Markets corrected sharply in the last hour on Friday with the Nifty closing a tad below the crucial 9,200 mark. Sentiments were upbeat during the initial part of the week but investors turned cautious after the U.S. launched cruise missiles on an airbase in Syria. The rupee closed at a 20-month high of 64.28 on the back of unabated dollar inflows and weakness in the greenback. The Indian currency has gained 5.7 percent so far this year and seems likely to maintain its momentum due to rising foreign inflows.
The RBI’s monetary policy committee (MPC) unanimously decided to keep the repo rate unchanged at 6.25 percent, in line with market expectations. The central bank however decided to narrow the LAF corridor to 25 bps from 50 bps with immediate effect, implying a 25 bps rise in reverse repo rate at 6 percent. The RBI also allowed banks to invest in Real Estate Investment Trust and Infrastructure Investment Trust. This will give banks more investment options and will also have a favourable impact on the real estate and infrastructure sector.
The U.S. central bank’s FOMC policy minutes had a slightly hawkish tone as policymakers noted upside risks to the U.S. economy. FOMC members were in favour of taking steps to trim the country’s $4.5 trillion balance sheet.
Globally, geopolitical tensions intensified after the U.S. missile strikes in Syria in response to the deadly chemical attack that took place earlier in the week. The attack also puts a question mark on the future relationship between the U.S. and Russia, which backs the Syrian regime of Bashar al-Assad. Russia has warned of serious consequences to the missile strikes, so geopolitical developments over the next few days would be important.
Back home, automobile sales numbers show that the passenger car, two-wheeler and tractor industry all posted positive growth in 2017 while commercial vehicle volumes remained broadly flat. The Supreme Court’s decision to ban the sale of BS-III vehicles from April led to strong retail sales amid high discounts in the last few days of March. Thus, earnings for Q4 FY17 may show better topline but margins could drop. Secondly, a lot of latent demand would have been satiated due to which demand in April and May could be comparatively subdued.
Reliance Industries was the top gainer in the index pack, rising 11.5 percent during the week. However, it corrected after its telecom arm Jio had to withdraw its Summer Surprise offer (three months free service) after regulator TRAI said it did not fit into the "regulatory framework".
The Rajya Sabha on Thursday passed four key draft laws - Central GST Bill, Integrated GST Bill, Union territory GST Bill and the GST (Compensation to States) Bill – paving the way for the implementation of India’s biggest tax reform. The fact that they were passed without any changes reflects the political consensus on the reform. The GST Council will meet on May 17-18 to finalise rules and rates.
The coming week marks the beginning of Q4 results season with Infosys reporting its numbers on Thursday. Growth in domestic consumption companies is likely to be in single digits even if the impact of demonetisation is fading. On the sectoral front, earnings of consumer staples, discretionary, auto and export oriented companies are likely to remain subdued. More importantly, investors would be worried about the unabated appreciation of the rupee, which is bound to affect exporters, especially IT and pharma companies. Additionally, management commentaries of IT firms on client budget, implications of changes in U.S. visa regime and expectation of demand in the healthcare sector post Obamacare will be keenly watched. Banks are expected to report better profit growth on account of low base but NPA levels would be watched closely.

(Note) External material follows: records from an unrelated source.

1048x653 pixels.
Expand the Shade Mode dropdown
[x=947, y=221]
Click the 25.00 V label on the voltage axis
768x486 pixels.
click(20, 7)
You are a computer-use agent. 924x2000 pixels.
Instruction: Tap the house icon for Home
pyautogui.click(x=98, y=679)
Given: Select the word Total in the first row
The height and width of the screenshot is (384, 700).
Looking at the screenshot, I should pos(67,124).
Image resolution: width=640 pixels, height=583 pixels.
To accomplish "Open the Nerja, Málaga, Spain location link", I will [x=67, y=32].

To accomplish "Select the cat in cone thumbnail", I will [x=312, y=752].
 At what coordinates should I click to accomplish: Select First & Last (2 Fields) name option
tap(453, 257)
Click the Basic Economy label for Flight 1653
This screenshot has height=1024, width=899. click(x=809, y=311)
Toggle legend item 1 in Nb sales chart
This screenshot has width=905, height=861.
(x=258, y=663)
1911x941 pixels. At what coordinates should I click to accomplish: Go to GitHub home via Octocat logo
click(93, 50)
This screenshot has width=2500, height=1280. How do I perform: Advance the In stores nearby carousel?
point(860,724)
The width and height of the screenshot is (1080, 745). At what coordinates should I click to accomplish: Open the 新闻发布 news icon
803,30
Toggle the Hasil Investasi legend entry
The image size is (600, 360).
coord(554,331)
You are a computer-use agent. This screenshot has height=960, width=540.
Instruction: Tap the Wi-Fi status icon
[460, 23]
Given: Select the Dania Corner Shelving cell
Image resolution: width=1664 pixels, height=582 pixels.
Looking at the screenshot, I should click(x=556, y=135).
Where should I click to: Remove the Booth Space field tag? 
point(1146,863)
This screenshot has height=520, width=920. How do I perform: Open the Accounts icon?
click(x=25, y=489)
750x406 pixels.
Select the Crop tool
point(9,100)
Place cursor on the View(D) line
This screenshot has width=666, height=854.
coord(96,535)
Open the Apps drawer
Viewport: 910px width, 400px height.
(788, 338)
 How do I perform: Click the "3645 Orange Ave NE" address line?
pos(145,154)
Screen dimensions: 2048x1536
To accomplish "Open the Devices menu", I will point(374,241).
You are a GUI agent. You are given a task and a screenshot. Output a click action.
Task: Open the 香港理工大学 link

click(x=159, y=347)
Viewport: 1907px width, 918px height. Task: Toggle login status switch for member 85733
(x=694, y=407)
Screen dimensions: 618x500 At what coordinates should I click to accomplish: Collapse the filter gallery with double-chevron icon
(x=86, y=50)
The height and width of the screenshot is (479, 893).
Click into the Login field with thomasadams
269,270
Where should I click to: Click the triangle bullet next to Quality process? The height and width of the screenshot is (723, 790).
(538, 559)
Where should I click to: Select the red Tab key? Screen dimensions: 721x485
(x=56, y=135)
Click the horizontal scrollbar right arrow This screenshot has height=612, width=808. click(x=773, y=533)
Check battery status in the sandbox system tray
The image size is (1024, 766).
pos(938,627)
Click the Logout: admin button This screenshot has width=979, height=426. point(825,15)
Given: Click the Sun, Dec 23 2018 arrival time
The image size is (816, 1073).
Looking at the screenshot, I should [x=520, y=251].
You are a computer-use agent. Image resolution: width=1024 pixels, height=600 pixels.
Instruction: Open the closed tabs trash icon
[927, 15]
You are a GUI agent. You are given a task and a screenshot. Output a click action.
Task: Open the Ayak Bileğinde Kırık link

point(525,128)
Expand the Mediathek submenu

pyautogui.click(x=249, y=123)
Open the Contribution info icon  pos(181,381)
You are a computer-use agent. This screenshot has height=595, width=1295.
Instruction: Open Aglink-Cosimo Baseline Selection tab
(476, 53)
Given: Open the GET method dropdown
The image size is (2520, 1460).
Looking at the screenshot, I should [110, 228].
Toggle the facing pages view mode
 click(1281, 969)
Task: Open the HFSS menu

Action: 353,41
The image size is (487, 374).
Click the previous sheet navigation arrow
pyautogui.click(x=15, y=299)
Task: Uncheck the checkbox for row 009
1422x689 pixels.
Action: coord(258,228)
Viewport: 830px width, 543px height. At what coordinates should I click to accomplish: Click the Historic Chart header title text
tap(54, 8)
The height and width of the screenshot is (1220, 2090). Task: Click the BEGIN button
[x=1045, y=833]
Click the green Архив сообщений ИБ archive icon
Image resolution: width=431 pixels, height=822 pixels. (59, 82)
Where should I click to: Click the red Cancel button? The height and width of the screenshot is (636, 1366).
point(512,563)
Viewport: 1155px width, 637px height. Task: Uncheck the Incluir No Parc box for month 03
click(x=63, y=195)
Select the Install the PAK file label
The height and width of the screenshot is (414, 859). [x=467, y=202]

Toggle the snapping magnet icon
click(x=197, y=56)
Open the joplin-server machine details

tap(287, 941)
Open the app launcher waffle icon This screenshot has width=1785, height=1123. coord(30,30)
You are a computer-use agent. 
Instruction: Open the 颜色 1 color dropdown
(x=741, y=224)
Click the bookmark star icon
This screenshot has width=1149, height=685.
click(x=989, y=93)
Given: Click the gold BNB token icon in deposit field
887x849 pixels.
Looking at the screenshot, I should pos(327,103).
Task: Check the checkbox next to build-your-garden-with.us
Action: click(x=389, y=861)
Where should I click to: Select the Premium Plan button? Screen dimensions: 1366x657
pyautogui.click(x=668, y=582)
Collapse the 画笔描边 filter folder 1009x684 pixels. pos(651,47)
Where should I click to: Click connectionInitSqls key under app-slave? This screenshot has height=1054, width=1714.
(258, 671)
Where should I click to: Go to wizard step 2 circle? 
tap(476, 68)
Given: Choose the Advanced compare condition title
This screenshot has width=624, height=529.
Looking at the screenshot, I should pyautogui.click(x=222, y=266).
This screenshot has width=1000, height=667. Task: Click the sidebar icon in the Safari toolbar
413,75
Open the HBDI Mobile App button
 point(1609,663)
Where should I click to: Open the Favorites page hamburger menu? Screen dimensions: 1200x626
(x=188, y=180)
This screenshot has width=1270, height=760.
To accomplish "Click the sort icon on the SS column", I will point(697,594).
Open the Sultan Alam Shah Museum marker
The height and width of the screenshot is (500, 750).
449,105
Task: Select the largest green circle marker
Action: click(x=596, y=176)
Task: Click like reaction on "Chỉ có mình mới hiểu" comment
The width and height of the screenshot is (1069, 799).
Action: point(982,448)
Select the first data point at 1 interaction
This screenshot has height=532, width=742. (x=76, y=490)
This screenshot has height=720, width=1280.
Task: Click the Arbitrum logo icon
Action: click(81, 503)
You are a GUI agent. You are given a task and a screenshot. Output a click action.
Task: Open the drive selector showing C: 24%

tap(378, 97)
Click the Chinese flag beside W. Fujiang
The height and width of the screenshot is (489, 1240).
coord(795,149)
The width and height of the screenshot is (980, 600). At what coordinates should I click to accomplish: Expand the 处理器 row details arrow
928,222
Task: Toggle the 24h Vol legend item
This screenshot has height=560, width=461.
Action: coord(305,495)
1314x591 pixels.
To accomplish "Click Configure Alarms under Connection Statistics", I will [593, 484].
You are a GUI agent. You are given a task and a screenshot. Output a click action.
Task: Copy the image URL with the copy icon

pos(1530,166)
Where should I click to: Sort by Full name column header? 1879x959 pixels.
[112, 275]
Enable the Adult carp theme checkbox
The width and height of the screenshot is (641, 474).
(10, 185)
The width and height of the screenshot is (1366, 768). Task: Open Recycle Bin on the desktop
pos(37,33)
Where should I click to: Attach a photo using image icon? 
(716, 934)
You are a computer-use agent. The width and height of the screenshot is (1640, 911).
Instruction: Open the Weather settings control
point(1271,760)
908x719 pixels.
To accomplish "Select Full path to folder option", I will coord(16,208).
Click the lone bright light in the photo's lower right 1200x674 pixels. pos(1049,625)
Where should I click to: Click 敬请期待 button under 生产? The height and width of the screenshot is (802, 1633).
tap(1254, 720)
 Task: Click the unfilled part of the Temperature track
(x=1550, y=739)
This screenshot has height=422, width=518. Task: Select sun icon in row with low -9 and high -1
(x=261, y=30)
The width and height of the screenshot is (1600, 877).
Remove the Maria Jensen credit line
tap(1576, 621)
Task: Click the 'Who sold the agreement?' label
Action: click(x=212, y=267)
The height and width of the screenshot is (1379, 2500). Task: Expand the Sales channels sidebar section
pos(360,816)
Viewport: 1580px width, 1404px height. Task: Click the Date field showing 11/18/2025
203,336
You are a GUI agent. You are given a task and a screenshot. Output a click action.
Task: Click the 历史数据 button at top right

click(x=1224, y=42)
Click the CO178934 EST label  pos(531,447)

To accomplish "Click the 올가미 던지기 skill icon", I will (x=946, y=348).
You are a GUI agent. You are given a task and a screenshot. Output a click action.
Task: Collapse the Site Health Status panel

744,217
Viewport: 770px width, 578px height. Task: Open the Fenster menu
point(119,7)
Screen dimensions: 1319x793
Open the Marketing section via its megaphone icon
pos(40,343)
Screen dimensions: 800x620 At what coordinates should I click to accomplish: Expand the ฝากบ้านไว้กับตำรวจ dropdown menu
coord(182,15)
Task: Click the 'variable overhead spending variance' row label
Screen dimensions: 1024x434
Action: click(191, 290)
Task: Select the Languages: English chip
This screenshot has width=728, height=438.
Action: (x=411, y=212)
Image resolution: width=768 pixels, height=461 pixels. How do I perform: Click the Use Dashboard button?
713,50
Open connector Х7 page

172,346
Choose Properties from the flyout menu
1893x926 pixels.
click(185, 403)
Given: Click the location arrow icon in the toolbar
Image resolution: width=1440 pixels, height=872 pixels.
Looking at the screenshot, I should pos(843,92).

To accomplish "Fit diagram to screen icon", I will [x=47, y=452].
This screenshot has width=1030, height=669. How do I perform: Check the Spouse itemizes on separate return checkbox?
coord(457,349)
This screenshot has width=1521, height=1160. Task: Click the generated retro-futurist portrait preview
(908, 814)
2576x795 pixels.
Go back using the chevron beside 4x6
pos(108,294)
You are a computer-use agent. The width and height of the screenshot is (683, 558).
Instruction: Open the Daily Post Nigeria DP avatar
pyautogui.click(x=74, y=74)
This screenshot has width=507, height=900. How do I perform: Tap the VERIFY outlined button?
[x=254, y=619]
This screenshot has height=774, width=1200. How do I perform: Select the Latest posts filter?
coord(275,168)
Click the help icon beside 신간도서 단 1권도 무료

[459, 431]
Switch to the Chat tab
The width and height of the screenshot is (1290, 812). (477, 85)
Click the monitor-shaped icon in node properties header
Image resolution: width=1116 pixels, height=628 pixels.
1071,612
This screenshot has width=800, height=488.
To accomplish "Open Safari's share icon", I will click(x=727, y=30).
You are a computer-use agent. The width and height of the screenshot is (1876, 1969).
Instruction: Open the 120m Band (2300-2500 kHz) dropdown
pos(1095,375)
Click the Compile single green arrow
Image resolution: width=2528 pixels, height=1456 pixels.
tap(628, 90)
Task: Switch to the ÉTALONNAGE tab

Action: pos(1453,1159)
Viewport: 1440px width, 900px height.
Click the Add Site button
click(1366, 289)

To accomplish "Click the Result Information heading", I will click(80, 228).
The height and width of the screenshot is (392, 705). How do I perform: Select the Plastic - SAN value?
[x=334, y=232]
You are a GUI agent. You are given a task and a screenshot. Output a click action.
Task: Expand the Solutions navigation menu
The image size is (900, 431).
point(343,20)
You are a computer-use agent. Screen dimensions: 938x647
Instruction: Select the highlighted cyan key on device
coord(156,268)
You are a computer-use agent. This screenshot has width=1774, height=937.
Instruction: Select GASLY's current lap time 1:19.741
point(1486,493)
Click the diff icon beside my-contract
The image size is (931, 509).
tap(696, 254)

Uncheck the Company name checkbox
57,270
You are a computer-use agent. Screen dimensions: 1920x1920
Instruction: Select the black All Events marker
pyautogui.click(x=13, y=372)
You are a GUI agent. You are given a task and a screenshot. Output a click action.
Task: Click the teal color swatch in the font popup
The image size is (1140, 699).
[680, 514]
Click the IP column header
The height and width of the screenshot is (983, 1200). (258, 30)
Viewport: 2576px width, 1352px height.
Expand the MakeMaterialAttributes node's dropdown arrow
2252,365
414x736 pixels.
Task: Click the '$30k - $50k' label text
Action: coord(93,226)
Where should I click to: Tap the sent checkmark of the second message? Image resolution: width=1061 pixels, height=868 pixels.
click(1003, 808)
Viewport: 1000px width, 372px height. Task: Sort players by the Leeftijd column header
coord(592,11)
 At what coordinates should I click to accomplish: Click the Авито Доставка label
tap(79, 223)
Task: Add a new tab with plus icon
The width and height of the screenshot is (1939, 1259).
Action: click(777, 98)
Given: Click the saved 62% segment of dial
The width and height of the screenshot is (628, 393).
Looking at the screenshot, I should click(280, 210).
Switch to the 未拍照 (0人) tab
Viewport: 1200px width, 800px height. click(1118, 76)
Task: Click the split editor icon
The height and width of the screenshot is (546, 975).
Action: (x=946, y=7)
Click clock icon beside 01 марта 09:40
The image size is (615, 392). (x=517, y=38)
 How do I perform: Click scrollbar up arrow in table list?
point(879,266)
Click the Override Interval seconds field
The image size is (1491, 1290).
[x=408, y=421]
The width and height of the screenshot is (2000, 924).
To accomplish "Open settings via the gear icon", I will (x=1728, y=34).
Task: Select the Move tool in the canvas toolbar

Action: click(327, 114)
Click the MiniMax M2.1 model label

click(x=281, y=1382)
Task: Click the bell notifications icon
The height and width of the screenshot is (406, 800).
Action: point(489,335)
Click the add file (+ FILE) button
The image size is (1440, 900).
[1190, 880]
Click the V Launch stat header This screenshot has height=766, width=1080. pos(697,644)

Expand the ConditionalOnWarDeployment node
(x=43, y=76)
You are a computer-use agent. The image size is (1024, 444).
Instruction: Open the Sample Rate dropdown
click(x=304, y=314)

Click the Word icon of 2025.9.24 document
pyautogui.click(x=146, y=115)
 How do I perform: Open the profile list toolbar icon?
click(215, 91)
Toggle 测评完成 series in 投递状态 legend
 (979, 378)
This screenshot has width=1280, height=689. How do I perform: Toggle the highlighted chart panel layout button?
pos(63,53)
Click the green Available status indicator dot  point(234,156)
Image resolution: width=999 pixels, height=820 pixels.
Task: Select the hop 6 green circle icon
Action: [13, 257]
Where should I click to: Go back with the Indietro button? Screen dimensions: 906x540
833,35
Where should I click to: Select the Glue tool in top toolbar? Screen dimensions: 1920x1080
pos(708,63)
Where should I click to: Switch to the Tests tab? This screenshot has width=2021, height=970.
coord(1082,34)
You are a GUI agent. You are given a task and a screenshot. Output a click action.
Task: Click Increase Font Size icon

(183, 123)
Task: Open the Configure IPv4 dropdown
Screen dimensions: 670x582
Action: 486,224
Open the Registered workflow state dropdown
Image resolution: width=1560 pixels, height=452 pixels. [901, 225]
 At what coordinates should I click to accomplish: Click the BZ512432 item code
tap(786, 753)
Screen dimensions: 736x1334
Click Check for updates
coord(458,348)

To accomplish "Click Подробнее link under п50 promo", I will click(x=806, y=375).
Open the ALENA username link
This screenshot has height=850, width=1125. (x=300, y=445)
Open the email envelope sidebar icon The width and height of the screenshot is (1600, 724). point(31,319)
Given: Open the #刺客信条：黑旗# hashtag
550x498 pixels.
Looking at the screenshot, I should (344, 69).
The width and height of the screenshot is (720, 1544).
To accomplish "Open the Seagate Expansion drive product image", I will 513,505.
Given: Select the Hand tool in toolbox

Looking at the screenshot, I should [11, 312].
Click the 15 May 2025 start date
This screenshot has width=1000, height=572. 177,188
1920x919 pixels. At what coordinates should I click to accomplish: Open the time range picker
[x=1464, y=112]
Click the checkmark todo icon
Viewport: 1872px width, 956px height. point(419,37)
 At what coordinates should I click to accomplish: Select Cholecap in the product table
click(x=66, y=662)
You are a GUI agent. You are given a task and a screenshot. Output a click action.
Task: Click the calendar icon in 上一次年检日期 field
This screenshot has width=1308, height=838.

On the macro front, IIP data for February will be released on Wednesday. Industrial production improved 2.7 percent in January after recording a 0.1 percent decline in December 2016. CPI inflation data for March is also due on Wednesday. It increased to 3.65 percent in February. WPI for March will be out on Friday.
Markets continue to defy gravity, aided by upbeat sentiments and liquidity not supported by fundamentals. Levels are justified due to scarcity premium, liquidity, technical reasons as well as relative valuation. Normally, there is a gap between fundamentals and market valuation where either of them catches up with the other over a period of time. But when markets continuously ignore fundamentals and march ahead for a longer period of time, a bubble is formed. We are currently in that zone, thus I would continue to remain cautious.